2013 has been the year in which even the most hardened stock market bears have admitted that we’re in a five-year bull market — and it’s not over yet.

Although the FTSE 100 has slipped back from the five-year high of 6,875 it reached in May, it is still up 8% this year, and is 52% higher than it was five years ago. As Christmas approaches, I’ve been asking whether popular stocks like BT Group (LSE: BT-A) (NYSE: BT.US) still offer good value, after five years of market gains.

Back to basics

BT shareholders have done well over the last five years; their shares have risen in value by 55% so far this year, and by 160% since December 2008.

However, billionaire investor Warren Buffett says that one of the most important lessons he learned from value investing pioneer Ben Graham, is that “price is what you pay, value is what you get”.

As potential buyers (or sellers) of BT today, we need to assess whether the firm’s shares still offer good value at their current price:

Ratio Value
Trailing twelve month P/E 13.7
Trailing dividend yield 2.7%
Operating margin 16.6%
Net debt £8.1bn

After such a strong performance, it’s not surprising that BT’s dividend yield has dropped below the FTSE 100 average of 3.2%, but the firm’s P/E rating of 13.7 is still below the FTSE average of 16.4, and is surprisingly modest.

One reason for this may be that BT remains burdened with a £6.7bn pension deficit that means its book value is negative — BT’s total liabilities are greater than its assets.
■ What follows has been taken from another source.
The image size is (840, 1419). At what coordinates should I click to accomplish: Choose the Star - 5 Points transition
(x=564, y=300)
Even if we exclude the pension deficit, BT’s £8.1bn net debt means that its net gearing is 140%, which is higher than I’d like to see, and definitely not a value indicator.

What’s in store for 2014?

BT has invested more than £1bn in its new BT Sport service, which it now claims has more than two million subscribers. By making BT Sport free to BT Broadband customers, it hopes to increase its share of the broadband markets, too.
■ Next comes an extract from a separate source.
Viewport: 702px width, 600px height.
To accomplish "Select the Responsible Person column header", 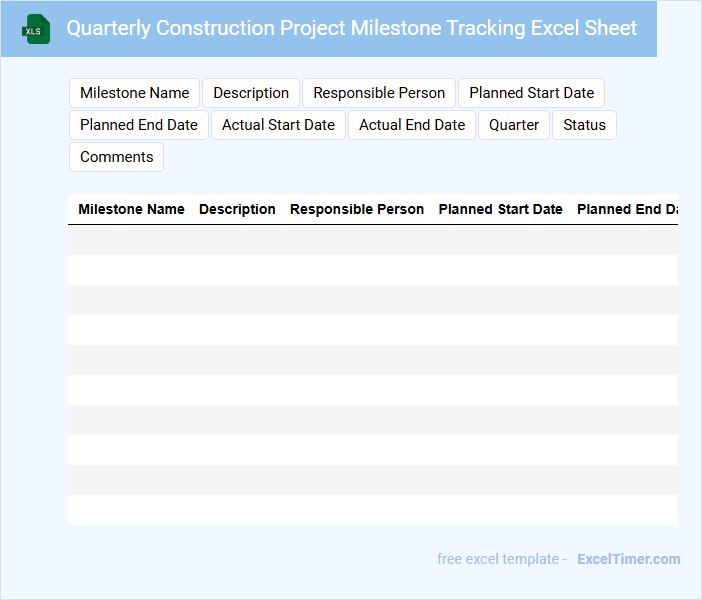I will [357, 209].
The City remains broadly positive on BT’s strategy, and is expecting substantial dividend growth over the next 18 months, in-line with BT’s earlier commitment to improve its focus on shareholder returns:

2014/15 Forecasts Value
Price to earnings (P/E) 13.0
Dividend yield 3.3%
Earnings growth 12%
P/E  to earnings growth (PEG) 1.4

Based on these figures, BT doesn’t look too expensive, and while I have some concerns about BT’s debt levels and TV strategy, it looks broadly attractive to me as an income investment.
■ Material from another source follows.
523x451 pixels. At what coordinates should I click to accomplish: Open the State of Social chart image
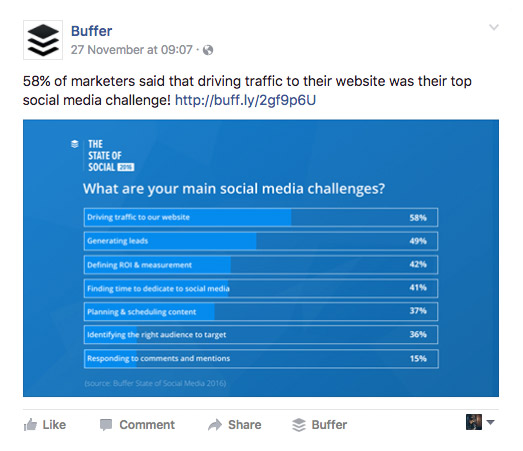[x=261, y=258]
Indeed, BT's near-utility status means that it's a popular choice as a retirement share. If BT is a part of your retirement portfolio, then I'd strongly suggest you take a look at the Motley Fool's latest special report, "How To Create Dividends For Life".

The report includes details of five 'dividend quality' tests you can apply to the shares in your portfolio to highlight any major risks, and explains why dividends, not capital growth, provide the majority of long-term gains for UK investors.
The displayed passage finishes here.